The “seeking” in these arts is not something that can be learned, and it can’t be fast-tracked. It’s a process or what some call a “Journey”. If someone wishes to seek then they will usually follow a similar path to all those who have gone before. Some go “off-piste”, or “leap over a step” but the road is a well-worn one recognised by professionals worldwide:
1. Learn and remember the basic movements of a barehand routine
2. Become more proficient at the routine
3. Learn more routines including weapons
4. Explore other styles of Tai Chi
5. Enter Competitions
6. Teach others
7. Stop Learning new routines
8. Quest for greater understanding
9. Realise how little you know
Every step of this journey gives you more than you could ever imagine.

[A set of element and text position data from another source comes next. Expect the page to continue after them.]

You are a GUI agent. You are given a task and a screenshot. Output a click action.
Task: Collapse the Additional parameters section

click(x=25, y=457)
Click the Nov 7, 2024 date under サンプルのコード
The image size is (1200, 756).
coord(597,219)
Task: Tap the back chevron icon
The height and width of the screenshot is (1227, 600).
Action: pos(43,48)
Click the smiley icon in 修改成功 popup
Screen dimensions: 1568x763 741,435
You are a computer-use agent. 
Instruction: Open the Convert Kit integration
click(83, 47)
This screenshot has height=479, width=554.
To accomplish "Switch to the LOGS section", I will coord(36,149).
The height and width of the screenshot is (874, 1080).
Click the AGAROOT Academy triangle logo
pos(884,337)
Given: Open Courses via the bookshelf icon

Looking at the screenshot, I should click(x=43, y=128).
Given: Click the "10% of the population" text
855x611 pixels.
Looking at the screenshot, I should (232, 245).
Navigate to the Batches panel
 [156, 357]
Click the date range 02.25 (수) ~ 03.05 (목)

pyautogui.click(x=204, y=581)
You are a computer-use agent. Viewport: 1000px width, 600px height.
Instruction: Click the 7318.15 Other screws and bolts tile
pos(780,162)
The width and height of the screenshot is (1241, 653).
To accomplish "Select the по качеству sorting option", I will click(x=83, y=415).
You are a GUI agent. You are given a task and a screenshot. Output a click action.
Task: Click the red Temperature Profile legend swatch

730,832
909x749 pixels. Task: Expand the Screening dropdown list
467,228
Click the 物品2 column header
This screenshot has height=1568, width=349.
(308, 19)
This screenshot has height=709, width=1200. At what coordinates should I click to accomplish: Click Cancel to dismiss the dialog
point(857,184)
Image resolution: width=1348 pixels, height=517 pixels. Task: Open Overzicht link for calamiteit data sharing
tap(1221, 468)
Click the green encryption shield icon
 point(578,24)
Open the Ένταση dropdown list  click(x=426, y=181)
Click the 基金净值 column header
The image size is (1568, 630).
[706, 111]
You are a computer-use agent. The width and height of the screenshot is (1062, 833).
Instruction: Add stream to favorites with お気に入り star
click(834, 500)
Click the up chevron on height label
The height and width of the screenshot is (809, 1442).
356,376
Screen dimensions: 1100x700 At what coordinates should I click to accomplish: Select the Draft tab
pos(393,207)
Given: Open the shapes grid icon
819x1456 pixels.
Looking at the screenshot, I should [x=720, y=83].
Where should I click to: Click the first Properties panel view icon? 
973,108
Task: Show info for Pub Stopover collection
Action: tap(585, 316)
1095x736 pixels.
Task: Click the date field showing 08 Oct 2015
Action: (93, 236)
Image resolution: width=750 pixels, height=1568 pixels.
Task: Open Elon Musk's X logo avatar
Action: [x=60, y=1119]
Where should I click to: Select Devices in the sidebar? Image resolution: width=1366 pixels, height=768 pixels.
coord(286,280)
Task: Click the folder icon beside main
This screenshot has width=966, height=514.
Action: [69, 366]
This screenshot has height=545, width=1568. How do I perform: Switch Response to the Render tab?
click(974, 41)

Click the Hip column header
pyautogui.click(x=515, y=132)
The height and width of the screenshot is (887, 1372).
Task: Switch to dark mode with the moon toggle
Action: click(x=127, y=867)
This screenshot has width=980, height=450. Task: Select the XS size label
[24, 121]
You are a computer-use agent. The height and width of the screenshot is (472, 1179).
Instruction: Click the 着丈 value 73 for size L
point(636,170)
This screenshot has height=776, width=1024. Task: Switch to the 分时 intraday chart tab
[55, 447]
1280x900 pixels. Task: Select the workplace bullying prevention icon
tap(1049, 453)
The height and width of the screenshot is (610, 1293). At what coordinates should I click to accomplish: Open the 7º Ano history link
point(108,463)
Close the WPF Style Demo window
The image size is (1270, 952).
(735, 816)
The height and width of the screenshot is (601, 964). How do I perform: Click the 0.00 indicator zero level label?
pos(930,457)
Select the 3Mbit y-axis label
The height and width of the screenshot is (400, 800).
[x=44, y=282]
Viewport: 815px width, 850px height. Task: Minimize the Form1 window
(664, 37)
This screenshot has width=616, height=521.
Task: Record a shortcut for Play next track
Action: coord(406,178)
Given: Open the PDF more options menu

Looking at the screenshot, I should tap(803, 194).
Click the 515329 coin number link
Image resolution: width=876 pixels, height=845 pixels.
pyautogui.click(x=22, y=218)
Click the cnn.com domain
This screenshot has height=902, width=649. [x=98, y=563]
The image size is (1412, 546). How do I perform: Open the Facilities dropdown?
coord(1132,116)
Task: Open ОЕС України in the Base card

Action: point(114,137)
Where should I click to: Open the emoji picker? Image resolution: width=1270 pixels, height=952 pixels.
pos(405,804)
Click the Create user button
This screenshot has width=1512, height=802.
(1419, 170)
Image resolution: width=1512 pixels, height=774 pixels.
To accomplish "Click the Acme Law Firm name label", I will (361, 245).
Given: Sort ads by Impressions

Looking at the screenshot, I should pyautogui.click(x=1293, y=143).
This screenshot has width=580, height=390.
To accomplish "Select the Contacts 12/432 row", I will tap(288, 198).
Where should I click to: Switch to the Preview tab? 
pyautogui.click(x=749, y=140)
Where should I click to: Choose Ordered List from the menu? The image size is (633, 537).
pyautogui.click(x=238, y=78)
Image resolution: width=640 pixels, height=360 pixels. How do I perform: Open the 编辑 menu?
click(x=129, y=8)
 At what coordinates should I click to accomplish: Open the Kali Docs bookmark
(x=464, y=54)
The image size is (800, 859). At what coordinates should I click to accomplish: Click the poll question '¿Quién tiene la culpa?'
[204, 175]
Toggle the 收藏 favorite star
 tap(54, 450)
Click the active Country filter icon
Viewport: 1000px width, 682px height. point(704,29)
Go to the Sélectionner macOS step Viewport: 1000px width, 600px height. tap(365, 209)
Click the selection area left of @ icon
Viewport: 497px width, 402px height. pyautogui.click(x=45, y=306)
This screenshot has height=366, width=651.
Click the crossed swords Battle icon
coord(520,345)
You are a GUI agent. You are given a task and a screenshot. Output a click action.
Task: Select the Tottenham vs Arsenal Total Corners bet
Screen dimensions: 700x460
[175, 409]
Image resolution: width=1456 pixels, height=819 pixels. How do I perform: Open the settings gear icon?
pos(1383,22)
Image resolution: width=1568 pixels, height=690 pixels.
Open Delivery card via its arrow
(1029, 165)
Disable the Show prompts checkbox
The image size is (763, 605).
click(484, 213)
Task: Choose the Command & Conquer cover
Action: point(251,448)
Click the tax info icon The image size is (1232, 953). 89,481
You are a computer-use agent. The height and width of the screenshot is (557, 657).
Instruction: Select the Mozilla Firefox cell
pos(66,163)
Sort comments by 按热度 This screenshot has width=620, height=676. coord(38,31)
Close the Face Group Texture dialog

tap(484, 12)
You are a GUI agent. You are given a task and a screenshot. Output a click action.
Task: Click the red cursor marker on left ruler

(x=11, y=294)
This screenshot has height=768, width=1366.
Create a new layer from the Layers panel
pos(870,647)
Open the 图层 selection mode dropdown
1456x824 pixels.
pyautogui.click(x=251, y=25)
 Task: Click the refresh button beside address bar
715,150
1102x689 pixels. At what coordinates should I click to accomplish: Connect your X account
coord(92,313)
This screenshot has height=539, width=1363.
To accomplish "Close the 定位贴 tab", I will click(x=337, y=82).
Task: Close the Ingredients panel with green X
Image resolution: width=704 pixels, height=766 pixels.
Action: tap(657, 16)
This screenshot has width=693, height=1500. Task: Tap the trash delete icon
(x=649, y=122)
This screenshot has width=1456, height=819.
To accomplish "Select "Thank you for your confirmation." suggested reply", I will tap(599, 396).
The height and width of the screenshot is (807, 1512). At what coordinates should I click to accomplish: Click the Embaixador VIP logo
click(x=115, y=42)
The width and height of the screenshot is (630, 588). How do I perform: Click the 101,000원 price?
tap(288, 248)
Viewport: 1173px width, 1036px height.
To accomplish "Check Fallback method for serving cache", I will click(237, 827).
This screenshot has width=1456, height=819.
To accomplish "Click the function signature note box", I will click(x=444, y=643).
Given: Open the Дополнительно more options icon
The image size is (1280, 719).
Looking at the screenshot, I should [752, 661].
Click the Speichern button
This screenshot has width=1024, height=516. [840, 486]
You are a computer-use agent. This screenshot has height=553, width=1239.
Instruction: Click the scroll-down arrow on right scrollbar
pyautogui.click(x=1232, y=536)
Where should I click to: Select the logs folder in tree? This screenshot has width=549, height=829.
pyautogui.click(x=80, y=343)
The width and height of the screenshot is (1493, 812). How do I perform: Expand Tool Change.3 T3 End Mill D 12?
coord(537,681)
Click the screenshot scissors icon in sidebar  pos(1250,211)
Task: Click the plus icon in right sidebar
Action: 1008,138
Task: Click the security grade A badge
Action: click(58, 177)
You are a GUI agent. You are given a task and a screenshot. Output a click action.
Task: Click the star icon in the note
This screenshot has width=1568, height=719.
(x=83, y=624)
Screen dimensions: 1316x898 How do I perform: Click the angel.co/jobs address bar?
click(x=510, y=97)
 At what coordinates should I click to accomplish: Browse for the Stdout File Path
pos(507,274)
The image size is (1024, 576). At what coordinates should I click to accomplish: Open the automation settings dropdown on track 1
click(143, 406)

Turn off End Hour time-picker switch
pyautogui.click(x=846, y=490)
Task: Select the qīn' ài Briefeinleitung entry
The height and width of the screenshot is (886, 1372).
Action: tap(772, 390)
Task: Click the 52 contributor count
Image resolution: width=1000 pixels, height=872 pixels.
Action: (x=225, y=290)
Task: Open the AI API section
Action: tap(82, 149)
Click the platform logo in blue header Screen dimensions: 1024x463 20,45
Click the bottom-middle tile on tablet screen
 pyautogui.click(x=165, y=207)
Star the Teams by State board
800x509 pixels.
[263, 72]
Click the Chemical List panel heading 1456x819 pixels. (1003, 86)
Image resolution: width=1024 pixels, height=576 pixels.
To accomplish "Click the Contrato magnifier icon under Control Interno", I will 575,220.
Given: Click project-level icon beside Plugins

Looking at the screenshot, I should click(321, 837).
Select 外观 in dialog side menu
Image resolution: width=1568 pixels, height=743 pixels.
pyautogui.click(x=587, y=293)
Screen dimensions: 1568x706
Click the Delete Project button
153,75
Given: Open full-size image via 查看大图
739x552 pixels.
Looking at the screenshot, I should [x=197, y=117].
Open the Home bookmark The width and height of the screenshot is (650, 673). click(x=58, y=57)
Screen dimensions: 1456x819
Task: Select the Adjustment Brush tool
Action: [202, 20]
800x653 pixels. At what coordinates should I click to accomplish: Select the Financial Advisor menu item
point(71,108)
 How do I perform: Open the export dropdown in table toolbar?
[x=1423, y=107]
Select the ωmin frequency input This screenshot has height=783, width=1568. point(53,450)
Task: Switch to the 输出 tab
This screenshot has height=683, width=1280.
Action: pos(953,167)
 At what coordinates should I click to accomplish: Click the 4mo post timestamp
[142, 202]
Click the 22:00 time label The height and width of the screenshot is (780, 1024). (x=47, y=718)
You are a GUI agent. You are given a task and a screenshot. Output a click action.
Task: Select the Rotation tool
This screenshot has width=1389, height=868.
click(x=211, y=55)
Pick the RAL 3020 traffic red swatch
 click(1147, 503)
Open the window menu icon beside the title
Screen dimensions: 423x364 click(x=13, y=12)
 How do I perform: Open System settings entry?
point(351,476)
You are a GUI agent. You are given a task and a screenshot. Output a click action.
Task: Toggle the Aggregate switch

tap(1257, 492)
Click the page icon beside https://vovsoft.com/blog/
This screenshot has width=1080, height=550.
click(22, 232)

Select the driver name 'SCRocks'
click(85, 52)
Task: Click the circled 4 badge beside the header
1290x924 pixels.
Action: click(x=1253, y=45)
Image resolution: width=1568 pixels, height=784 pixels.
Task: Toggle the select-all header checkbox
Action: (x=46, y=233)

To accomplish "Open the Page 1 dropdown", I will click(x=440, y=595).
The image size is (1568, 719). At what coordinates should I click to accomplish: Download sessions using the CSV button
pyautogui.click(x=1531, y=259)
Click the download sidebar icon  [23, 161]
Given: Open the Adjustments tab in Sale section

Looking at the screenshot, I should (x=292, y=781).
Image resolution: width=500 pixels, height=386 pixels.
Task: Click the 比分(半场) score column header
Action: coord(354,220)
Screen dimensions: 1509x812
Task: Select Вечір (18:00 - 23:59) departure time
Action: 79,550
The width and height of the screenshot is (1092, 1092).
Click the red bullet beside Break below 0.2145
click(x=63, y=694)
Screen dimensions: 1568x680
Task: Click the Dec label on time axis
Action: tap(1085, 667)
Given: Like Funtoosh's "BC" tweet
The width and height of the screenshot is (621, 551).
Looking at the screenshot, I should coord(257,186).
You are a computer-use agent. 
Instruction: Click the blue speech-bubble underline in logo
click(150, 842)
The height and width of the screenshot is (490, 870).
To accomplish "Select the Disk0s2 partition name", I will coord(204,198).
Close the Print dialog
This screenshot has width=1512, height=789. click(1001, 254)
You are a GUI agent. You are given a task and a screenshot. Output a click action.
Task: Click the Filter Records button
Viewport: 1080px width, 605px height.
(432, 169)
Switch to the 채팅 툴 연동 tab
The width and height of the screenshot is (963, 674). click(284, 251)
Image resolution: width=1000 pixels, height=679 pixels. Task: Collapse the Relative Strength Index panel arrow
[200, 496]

It can be exhilarating and humbling; give you the patience and strength you never thought you had; teach you to see, feel and be aware of things you never knew existed; provide you with the courage to share your failures and your successes; instil in you a sense of purpose and self-respect; but most important of all, every minute of every day you won’t be able to imagine your world without it.
This process of seeking more in your Tai Chi or Qigong can be helped enormously if you have a fantastic “guide” to help you on your journey. If you can find the right teacher they will assist you and lead you in the right direction. So, look for someone who has travelled some of the road themselves, and try to avoid someone who talks too much about all their travels as they are clearly a “tourist” and not a “traveller”. A good teacher will help you understand the signposts you will encounter, will teach you how to navigate the journey, will support you when you think the road is too difficult, and encourage you to go on despite yourself, but they can’t and won’t do it for you. Anyone who says “follow me and I’ll show you enlightenment” is someone to be avoided at all costs.
No matter what, the process of seeking, is not science fiction, and you will be forever grateful to the person or persons who encouraged you to look for more than just the “answer”.